The other big issue confronting the workplace sector is excess office space post-COVID-19 due to hybrid work compounded by significant staff cuts at leading tech companies including Facebook (Meta), Amazon, Microsoft and Twitter.

“Some of these big companies are getting rid of 30 to 40 per cent of their portfolio but they’re doing it really quietly,” says Stanaway.

“We’re better off dealing with the truth than hiding it under a rug and not talking about it.”

Stanaway says the most widespread and pressing issue for numerous businesses is managing staff – where they work and when.

Even those that have implemented guidelines on office/home split, are reluctant to pressure their employees to comply for fear of losi­­­ng them in a tight labour market.

Others, however, have benefitted from being more decisive by pressing ahead with a fresh workplace approach supported by a new office designed for the times.

A case in point is M&C Saatchi Group, which recently unveiled its new headquarters at 99 Macquarie Street, Sydney, a space that “reshapes and reconnects” its entire business.

The new creative hub brings together, for the first time, M&C Saatchi Group’s collective of specialist agencies in a space designed by Woods Bagot for collaboration and creativity.

“The M&C Saatchi Group is all about realising the big ambitions of our clients, our people and the industry we are a part of,” says Justin Graham, CEO of M&C Saatchi Group AUNZ.

Graham says the new office “allows us to inspire, create and collaborate in a cutting-edge environment.

“It is a critical step forward as the business evolves.”

The hub is designed for hybrid working with multiple collaboration spaces as well as a library for quiet time across 3000 sqm over three floors in Transport House.

Stanaway from Woods Bagot says the M&C Saatchi Group office redesign embodies two of the primary post-pandemic workplace trends.

“The flight to quality is also a flight to character,” she says.

6PSQ offices designed by Woods Bagot for the NSW Government.

6PSQ Workplace fit-out

On a much larger scale, the NSW Government has brought together around 10,000 government workers from multiple departments at a “future focused workplace” in western Sydney designed by Woods Bagot.

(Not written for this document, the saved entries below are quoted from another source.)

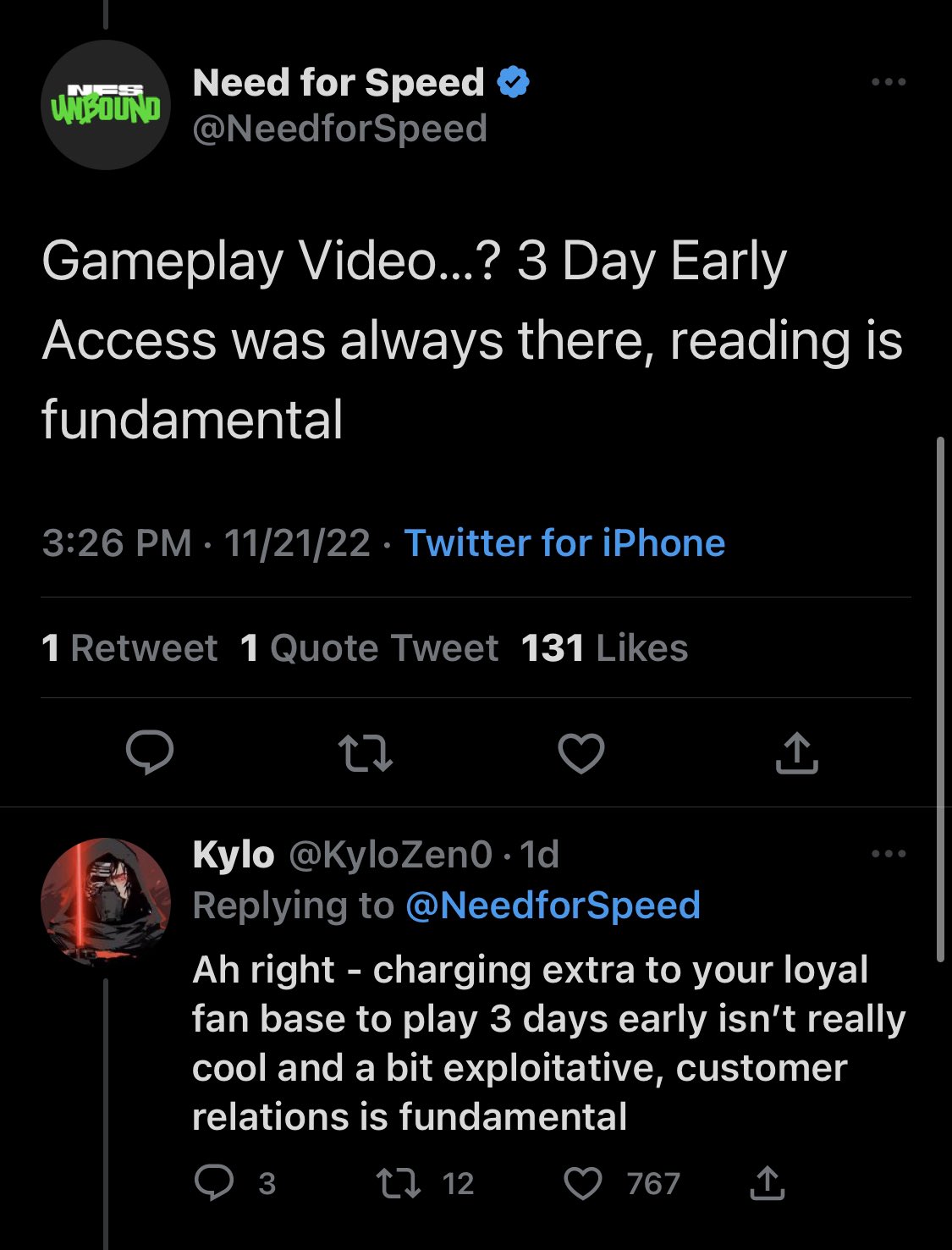Open more options on Kylo's reply
Image resolution: width=952 pixels, height=1250 pixels.
(889, 854)
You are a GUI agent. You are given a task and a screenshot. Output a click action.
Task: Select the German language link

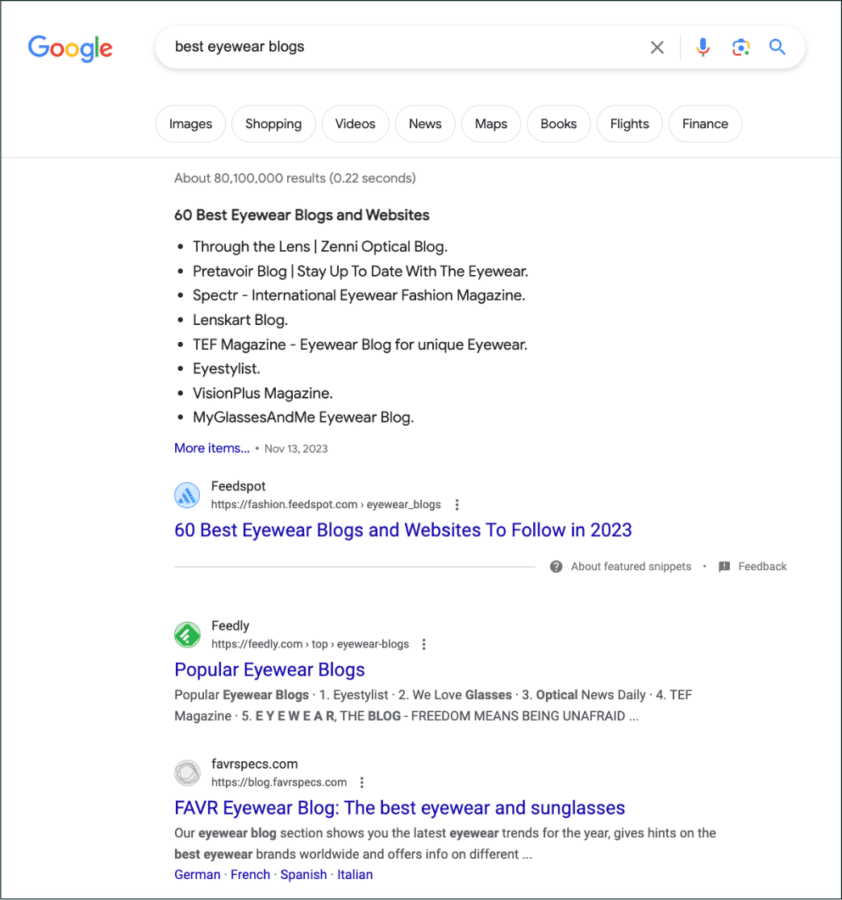pos(197,874)
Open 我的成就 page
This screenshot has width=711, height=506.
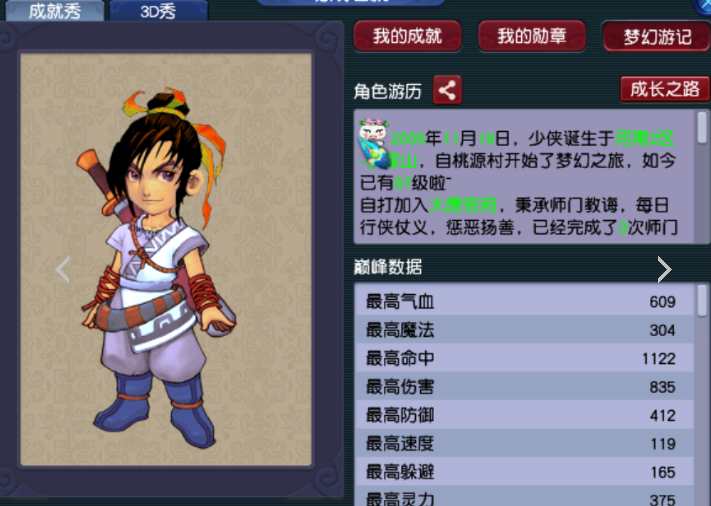(407, 36)
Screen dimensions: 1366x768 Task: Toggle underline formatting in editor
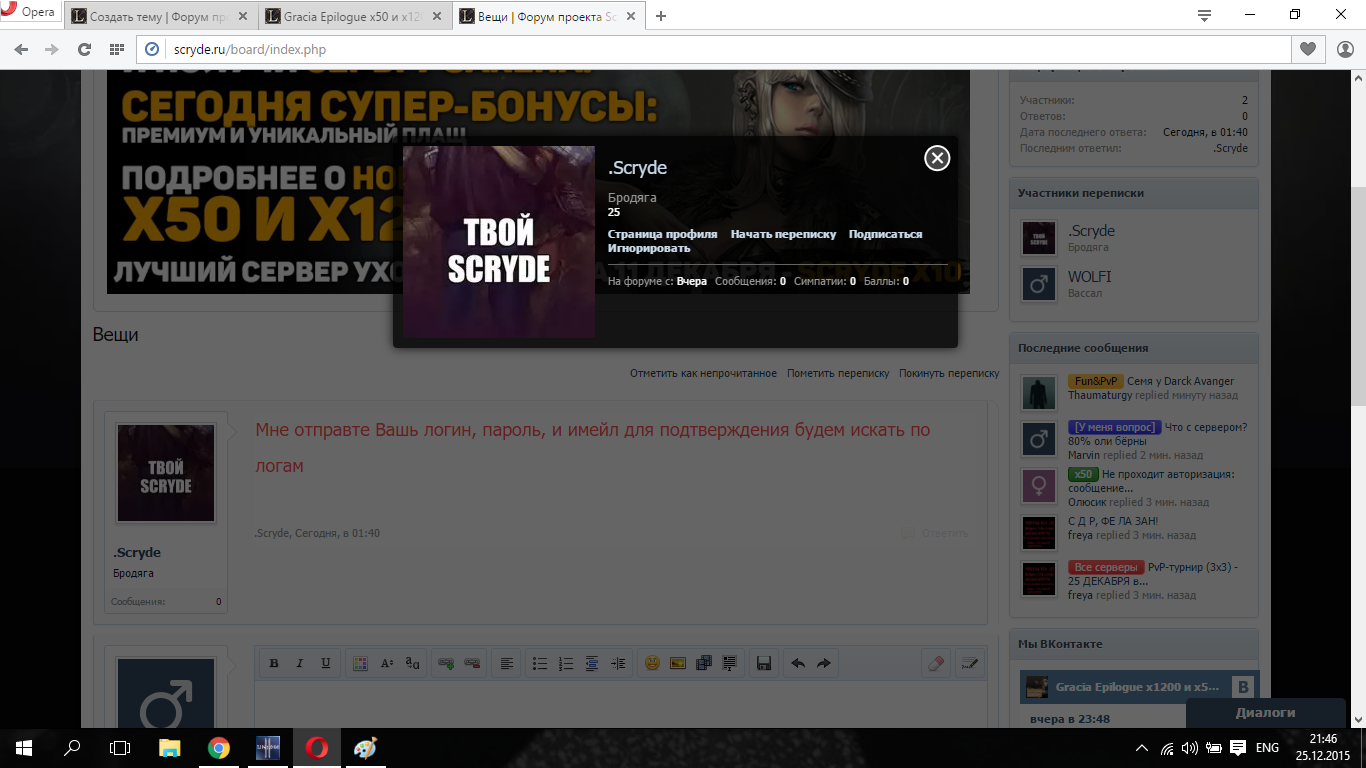point(325,663)
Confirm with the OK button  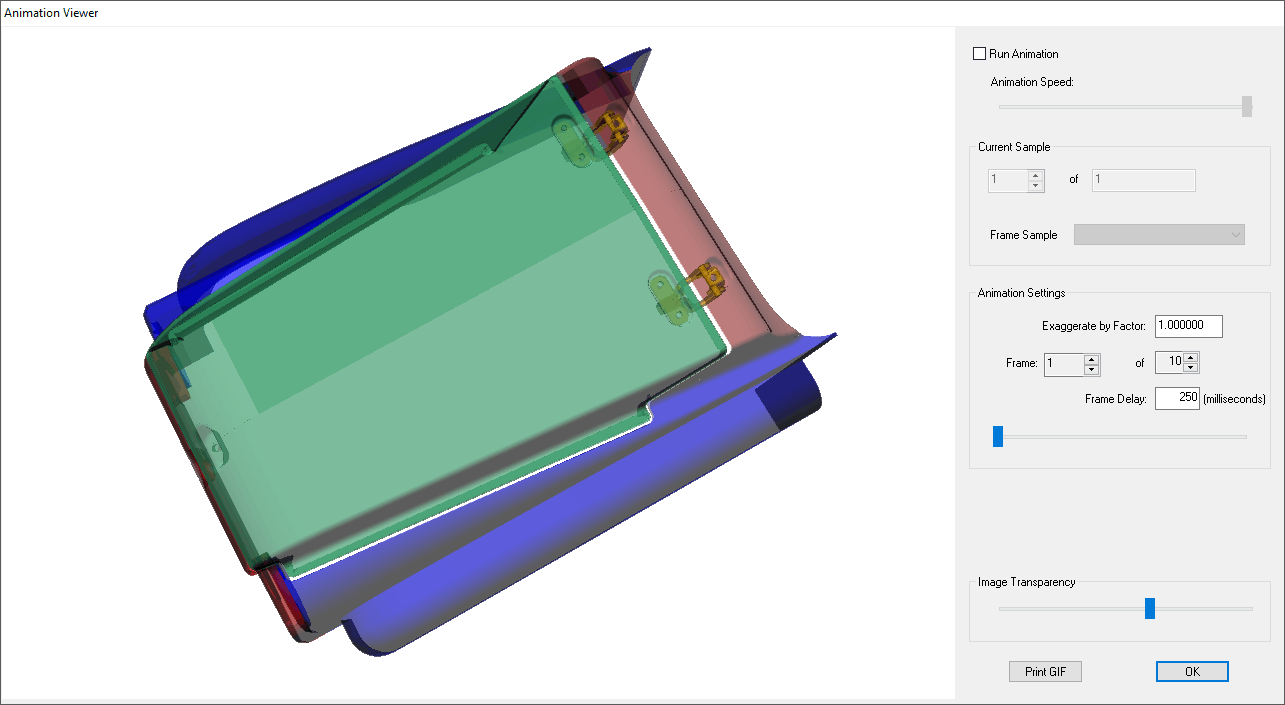click(x=1192, y=672)
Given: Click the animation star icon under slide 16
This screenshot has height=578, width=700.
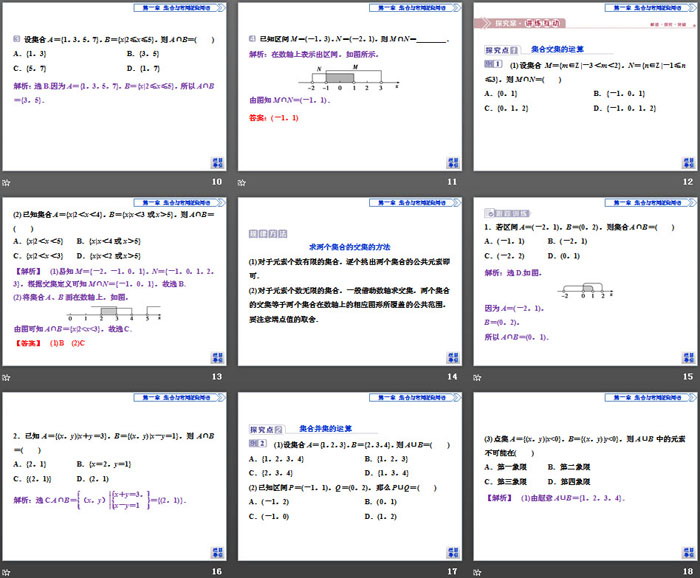Looking at the screenshot, I should click(6, 571).
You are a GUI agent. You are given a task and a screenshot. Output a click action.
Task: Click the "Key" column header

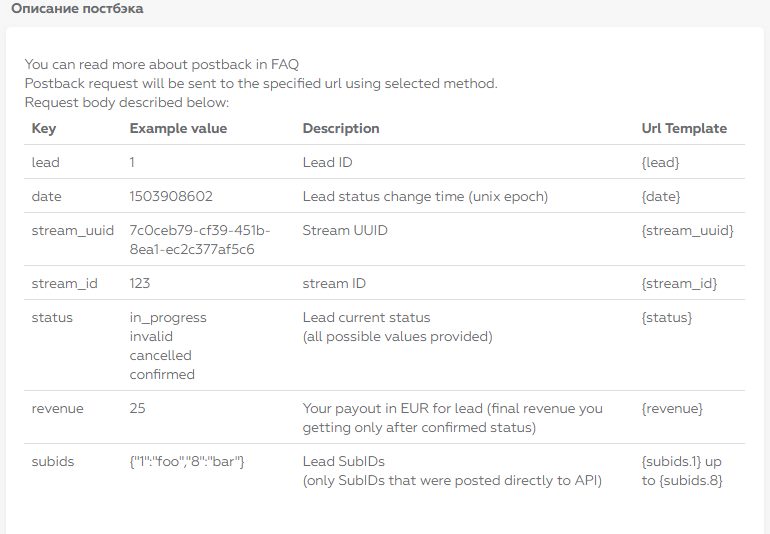[44, 129]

The workplace hub encompasses 109,000 sqm of connected workspace – 15 levels of 6 Parramatta Square and all 33 floors of the adjoining tower at 4 Parramatta Square.

Stace Fishwick, Executive Director Commercial Development and Management at Property and Development NSW, said the completion of 6 Parramatta Square in mid-2022 caps a “significant revolution” for the government

“The tower at 6 Parramatta Square successfully adapted to a changing world,” Fishwick says.

“It was designed during the pandemic and demonstrated in real time that well designed spaces can flexibly respond and adapt to changing tenant and user requirements.

“The strong sustainable design reinforces the government’s approach to bringing people together into workplace hubs, creating efficiencies and reducing our environmental footprint, while still creating quality spaces that cater to all types of workers with a variety of work settings and a consistent user journey.”

Stanaway says contrary to prevailing wisdom, the role of traditional, physical offices has never been more important, providing a central collaboration space and cultural touchstone.

“Like most of our clients, the NSW Government continues to evolve how they curate their workforce, elevating the role the physical office plays in enabling culture, connection, and collaboration,” says Stanaway.

In conclusion, Stanaway and McColl stress that excellent design is only one element of a vibrant workplace and must always be underpinned by a strong corporate culture and effective leadership, now very much under the spotlight.